Gentian
Gentiana sino-ornata (Autumn Gentian)
“The most intense blue in the plant kingdom. Autumn-flowering gentian in acid soil is fussy but worth every effort. Grow it in a trough and prepare to answer questions.”
— ROSIE
Rosie's Take
If you've never seen a gentian in flower, you haven't experienced blue. I don't say that lightly — I've grown delphiniums, meconopsis, agapanthus, every blue flower the British garden offers. Gentiana sino-ornata makes them all look like they're trying. This is blue at its absolute, undiluted, electric maximum. A trumpet-shaped flower, maybe two inches long, in a colour so intense it seems to generate its own light. Cobalt, ultramarine, something beyond both — a blue that doesn't exist in any paint chart.
The flowers appear in September and October, lying close to the ground on trailing stems, opening their trumpets to the low autumn sun. Each flower has fine stripes of darker blue and greenish-white running along the outside of the trumpet, which adds complexity to what could otherwise be overwhelming. From a distance, a patch of flowering gentian looks like someone has scattered fragments of autumn sky across the ground.
It's not the easiest plant. It wants acid soil — lime will kill it — and it wants moisture but not waterlogging. In practice, this means a peaty, humus-rich soil in a position that gets sun but doesn't bake dry. A rock garden, a raised bed with ericaceous compost, or the edge of a woodland garden where the soil is leafy and damp. It's worth the fuss.
I grow mine in a shallow stone trough with ericaceous compost and a top-dressing of fine grit. In October, when the rest of the garden is winding down into browns and golds, those impossible blue trumpets open and every visitor stops and stares. It's the most asked-about plant in my garden. Everyone wants to know what it is, and nobody believes me when I tell them it's easy.

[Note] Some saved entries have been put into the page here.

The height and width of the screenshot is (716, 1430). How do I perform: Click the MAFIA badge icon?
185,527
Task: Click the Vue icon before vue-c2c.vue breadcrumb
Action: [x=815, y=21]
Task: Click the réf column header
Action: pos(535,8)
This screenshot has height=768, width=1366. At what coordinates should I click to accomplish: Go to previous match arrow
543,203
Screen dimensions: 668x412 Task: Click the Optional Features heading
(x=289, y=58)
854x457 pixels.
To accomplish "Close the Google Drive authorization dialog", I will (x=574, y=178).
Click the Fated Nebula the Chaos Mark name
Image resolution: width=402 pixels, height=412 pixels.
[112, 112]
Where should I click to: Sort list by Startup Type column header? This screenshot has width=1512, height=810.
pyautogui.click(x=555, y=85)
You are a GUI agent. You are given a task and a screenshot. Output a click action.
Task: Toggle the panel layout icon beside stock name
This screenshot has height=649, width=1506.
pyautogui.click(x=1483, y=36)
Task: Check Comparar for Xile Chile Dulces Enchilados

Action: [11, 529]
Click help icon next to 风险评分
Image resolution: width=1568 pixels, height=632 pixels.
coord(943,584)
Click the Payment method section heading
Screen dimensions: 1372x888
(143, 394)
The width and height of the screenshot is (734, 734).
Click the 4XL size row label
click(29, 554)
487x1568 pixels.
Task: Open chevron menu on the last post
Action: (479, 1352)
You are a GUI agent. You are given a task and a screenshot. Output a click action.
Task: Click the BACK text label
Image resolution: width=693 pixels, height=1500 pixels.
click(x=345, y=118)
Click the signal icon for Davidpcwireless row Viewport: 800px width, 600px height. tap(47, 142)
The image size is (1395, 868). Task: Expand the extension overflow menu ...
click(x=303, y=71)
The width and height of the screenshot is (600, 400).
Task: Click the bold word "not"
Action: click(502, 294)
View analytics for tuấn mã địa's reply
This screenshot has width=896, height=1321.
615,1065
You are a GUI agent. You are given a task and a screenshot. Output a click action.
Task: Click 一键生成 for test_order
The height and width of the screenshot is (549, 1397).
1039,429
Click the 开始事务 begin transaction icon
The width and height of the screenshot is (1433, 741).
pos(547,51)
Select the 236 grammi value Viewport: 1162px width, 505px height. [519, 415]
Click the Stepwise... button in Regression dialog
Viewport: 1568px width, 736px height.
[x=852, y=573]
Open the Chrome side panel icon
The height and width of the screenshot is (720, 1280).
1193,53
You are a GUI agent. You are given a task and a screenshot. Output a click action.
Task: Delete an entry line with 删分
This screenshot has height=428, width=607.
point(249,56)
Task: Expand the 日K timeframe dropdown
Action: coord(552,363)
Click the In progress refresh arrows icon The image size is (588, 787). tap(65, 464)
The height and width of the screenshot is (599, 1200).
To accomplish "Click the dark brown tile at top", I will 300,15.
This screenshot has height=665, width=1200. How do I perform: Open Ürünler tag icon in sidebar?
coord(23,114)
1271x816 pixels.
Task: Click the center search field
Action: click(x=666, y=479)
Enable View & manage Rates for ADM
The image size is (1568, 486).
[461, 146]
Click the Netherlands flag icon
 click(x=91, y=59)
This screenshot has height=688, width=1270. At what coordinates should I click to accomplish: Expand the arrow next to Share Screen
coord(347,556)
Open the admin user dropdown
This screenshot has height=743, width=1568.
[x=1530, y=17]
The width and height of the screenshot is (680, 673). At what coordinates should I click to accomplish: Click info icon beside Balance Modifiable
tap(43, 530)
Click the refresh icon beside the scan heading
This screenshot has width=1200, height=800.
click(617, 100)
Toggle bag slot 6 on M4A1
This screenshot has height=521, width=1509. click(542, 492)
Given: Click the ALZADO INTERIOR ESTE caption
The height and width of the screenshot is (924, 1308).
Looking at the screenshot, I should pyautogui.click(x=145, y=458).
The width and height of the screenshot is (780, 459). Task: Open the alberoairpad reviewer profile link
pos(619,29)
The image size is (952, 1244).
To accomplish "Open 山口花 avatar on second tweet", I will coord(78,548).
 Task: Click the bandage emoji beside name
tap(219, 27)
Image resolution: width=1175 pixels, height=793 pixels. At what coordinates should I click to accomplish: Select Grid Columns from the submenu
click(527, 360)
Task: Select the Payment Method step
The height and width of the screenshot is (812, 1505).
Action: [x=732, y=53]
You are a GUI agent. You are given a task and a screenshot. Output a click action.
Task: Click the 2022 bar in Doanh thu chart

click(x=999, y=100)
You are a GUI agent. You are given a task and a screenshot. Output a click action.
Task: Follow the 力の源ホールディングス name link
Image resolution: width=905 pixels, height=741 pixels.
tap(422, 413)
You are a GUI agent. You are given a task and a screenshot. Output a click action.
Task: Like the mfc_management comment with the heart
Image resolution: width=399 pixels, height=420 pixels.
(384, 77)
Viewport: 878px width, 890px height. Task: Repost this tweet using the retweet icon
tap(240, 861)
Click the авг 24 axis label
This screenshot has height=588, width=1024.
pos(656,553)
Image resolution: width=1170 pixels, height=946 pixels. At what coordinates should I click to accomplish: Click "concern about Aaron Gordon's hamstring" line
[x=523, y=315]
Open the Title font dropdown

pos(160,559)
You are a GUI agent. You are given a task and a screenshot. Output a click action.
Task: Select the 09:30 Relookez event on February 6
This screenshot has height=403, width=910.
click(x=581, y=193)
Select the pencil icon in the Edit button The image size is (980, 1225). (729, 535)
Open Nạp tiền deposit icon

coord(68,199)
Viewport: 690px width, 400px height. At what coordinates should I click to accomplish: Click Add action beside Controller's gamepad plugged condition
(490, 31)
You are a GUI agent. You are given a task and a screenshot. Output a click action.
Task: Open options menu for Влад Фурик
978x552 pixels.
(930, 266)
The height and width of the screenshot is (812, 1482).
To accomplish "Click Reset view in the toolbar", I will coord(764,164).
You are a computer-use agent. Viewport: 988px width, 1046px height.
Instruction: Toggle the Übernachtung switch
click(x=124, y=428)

✿ From the folklore cabinet
Gentians are named after Gentius, king of ancient Illyria, who is said to have discovered the medicinal properties of the plant's roots. Gentiana sino-ornata was first collected by George Forrest in Yunnan, China, in 1904 — another treasure from those extraordinary Chinese mountains. The genus is associated with the Alps and the Himalayas, and the blue gentian has become a symbol of mountain wildflowers worldwide. In traditional Chinese medicine, gentian roots are used as a bitter tonic. The 'sino-ornata' name means 'Chinese ornamental,' which for once the Latin undersells — 'Chinese miracle' would have been closer. It's the autumn-flowering species that changed rock gardening in Britain.